Field of Science

Time to update my taxonomy and YOURS: part 2

A reader has asked the Phytophactor “why seed plants evolved into monocots and dicots?” This question actually can’t be answered because science is not very good at answering WHY questions. This question is even more difficult to answer because flowering plants can no longer be simply divided into monocots and dicots, and it would be wrong to say they evolved into monocots and dicots. This is because phylogenetic studies tell us that monocots (Liliopsida) evolved from a common ancestry with dicots, and as a result, they share many characters with basal angiosperms. However, dicots no longer form a single lineage, the requirement for being recognized as a taxonomic group. The rest of the groups shown in this simplified phylogenetic diagram are dicots, except for the outgroup, gymnosperms, but even some gymnosperms share the character of having two cotyledons. So dicots, a lineage of plants with two cotyledons, does not.
None of this tells us why such groups evolved. Flowering plants presumably were more successful in many habitats than other seed plants. This may be attributed to many things, not the least being their interactions with animals involved with pollen and seed dispersal, although cycads use both as well. Why monocots evolved cannot be answered other than to say a set of modifications in the ancestors of this lineage were successful and plants with these characteristics proliferated.

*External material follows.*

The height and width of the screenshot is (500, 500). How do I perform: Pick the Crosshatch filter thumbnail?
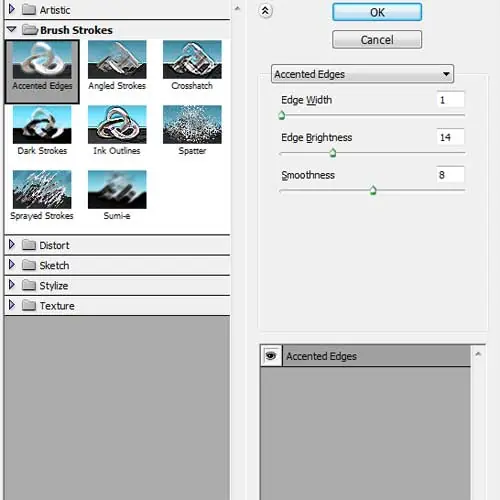point(192,60)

The second part of the answer is that the taxonomy of flowering plants is far more complicated than monocots and dicots. Even this diagram does not reflect many of the newest findings or even show all the lineages (it was just handy), but it shows the general organization and gives examples of familiar plants. The ANITA grade is a series of basal lineages now just called ANA as some new relationships have combined what were separate lineages. The label refers to their names (e.g., A is for Amborella, N is for waterlilies, A is for Austrobaileyales), and the AA lineages have two cotyledons while the waterlilies only have one. The eudicots (eu- means true) all share a particular type of pollen. So, although this is not reflected in formal taxonomies because of the difficulty of translating such knowledge into the traditional taxonomic framework, flowering plants consist of the following groups/lineages: three lineages forming a basal ANA grade, monocots, the magnolids, and the eudicots. Even this is simplified, but next spring the Phactor will be teaching plant taxonomy.